**Assigned task:** Within the data below, count the lines that include the word "marker". Provide the number and nothing further.

-- Records provided follows --

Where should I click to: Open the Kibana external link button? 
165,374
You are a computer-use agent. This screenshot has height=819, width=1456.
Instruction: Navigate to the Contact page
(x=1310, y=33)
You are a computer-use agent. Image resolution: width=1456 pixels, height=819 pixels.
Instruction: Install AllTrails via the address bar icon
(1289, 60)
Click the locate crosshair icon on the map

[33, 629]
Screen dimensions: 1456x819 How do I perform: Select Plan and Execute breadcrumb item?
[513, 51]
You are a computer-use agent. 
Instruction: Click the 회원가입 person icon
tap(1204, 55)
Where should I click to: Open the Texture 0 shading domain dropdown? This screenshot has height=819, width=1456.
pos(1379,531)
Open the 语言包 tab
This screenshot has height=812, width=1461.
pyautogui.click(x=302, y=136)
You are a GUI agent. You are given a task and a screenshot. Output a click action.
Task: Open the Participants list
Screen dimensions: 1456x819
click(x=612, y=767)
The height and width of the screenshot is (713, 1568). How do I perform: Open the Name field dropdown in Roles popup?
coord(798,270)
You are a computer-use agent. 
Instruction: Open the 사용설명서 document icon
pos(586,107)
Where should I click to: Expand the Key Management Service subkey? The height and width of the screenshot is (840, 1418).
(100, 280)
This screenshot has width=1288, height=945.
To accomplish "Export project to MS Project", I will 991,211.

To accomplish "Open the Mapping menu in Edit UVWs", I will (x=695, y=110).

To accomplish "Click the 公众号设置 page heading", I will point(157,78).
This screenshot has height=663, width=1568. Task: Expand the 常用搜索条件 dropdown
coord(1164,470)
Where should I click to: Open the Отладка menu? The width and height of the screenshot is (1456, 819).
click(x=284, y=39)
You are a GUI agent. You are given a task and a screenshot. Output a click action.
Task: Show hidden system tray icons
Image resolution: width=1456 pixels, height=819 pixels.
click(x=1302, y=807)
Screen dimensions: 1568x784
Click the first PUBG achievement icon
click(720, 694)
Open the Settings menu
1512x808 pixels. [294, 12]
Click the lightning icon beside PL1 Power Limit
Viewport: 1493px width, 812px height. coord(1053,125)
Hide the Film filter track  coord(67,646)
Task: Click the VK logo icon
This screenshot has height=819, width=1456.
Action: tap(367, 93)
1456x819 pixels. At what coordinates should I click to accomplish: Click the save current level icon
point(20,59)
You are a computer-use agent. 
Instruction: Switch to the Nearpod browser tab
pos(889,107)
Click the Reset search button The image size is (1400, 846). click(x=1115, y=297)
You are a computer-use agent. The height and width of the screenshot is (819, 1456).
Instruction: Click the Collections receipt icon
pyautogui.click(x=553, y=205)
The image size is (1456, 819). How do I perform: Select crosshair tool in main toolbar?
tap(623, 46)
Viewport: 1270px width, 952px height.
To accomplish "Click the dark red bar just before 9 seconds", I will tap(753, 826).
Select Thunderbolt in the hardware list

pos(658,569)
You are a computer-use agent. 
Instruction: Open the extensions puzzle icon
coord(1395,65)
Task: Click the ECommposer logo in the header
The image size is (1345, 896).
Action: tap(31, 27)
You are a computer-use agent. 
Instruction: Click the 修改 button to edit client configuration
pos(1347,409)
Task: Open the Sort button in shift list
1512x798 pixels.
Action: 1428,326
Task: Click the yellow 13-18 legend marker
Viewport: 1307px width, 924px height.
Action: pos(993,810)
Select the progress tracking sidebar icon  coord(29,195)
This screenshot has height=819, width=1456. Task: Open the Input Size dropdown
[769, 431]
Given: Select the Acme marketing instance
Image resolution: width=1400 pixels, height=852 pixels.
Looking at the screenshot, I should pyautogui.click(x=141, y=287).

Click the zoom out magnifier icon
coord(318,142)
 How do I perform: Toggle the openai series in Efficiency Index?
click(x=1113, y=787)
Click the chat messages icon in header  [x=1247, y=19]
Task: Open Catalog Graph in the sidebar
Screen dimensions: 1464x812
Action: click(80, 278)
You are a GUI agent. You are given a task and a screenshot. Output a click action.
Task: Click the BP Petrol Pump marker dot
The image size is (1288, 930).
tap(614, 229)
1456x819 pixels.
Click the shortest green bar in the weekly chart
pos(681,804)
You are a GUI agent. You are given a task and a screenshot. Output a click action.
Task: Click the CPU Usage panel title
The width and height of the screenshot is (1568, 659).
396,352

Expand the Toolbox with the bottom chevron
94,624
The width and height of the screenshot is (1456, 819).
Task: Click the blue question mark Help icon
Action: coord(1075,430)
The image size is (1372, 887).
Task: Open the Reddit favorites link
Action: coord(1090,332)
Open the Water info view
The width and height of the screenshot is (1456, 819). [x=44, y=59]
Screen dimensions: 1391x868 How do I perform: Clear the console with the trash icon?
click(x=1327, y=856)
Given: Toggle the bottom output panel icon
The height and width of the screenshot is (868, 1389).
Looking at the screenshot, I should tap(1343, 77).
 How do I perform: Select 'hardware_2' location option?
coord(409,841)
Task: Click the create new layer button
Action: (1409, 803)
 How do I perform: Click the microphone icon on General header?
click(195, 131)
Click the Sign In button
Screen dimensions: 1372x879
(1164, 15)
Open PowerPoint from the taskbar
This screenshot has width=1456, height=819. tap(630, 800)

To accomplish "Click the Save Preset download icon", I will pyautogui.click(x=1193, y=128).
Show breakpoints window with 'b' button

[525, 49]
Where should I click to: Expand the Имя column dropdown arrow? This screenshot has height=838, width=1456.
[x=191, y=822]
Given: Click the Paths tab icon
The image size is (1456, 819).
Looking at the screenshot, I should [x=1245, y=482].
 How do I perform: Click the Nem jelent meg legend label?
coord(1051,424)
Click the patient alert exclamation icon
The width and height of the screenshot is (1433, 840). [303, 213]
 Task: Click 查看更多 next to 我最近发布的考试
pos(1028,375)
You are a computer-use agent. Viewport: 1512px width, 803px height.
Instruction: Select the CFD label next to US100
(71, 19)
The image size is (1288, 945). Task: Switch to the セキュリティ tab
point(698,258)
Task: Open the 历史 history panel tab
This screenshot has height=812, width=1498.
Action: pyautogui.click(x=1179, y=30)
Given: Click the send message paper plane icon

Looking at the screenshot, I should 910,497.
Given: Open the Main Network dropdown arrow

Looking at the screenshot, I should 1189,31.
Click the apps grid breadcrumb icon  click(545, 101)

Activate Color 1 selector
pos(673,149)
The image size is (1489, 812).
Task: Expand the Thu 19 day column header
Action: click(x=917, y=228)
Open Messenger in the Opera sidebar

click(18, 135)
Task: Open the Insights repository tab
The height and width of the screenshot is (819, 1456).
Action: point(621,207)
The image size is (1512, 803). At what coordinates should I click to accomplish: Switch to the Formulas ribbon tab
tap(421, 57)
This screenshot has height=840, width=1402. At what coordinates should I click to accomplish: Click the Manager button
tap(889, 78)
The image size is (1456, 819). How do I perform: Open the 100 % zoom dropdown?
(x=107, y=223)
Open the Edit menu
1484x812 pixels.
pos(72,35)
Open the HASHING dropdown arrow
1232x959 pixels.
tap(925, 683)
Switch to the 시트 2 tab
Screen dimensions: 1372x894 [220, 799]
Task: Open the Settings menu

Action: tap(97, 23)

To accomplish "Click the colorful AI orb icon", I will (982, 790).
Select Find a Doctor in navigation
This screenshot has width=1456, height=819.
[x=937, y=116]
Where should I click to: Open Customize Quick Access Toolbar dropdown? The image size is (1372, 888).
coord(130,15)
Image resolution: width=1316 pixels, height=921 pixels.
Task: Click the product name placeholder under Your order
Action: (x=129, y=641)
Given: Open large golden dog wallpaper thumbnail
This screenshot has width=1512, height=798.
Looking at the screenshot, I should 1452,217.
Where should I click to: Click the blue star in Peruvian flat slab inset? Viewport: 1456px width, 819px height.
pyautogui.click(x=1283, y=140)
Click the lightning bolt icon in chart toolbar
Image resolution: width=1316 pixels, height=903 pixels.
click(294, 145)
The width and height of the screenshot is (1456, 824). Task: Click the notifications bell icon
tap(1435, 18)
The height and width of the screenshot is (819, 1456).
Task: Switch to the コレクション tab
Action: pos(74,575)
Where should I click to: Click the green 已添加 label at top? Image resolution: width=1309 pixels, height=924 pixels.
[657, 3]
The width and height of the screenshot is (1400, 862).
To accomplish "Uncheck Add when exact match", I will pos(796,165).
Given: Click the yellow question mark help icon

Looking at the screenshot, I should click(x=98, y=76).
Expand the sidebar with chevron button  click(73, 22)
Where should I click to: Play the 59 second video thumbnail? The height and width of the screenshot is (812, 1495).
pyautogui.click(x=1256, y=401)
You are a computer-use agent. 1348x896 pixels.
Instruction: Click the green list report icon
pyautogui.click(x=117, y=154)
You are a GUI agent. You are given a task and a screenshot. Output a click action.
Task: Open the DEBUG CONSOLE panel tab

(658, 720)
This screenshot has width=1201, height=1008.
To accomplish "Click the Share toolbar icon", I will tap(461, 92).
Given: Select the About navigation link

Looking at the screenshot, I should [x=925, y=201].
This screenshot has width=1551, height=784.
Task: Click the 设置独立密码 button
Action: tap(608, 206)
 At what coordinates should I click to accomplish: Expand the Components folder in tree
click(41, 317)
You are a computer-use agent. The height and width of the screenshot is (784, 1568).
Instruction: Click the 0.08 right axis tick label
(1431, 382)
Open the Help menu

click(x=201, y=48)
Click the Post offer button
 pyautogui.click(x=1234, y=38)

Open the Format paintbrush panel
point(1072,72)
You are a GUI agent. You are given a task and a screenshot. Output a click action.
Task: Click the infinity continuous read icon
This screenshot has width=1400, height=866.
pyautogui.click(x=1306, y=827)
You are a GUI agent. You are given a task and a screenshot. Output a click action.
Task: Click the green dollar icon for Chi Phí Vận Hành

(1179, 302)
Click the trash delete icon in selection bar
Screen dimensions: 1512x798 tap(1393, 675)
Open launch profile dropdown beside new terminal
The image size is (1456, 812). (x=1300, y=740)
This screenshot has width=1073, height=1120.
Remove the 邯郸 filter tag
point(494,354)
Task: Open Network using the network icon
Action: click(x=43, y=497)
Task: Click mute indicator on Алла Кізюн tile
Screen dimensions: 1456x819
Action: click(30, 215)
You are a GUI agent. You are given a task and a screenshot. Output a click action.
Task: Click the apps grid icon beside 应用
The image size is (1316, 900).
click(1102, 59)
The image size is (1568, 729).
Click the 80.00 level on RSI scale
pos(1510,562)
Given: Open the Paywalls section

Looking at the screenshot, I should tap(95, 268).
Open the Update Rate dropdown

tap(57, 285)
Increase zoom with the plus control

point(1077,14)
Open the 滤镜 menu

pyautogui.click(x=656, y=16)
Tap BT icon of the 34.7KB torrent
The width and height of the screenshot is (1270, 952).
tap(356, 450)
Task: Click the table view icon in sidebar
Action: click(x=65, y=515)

-- Records provided concluded --

**Output for this exercise:** 2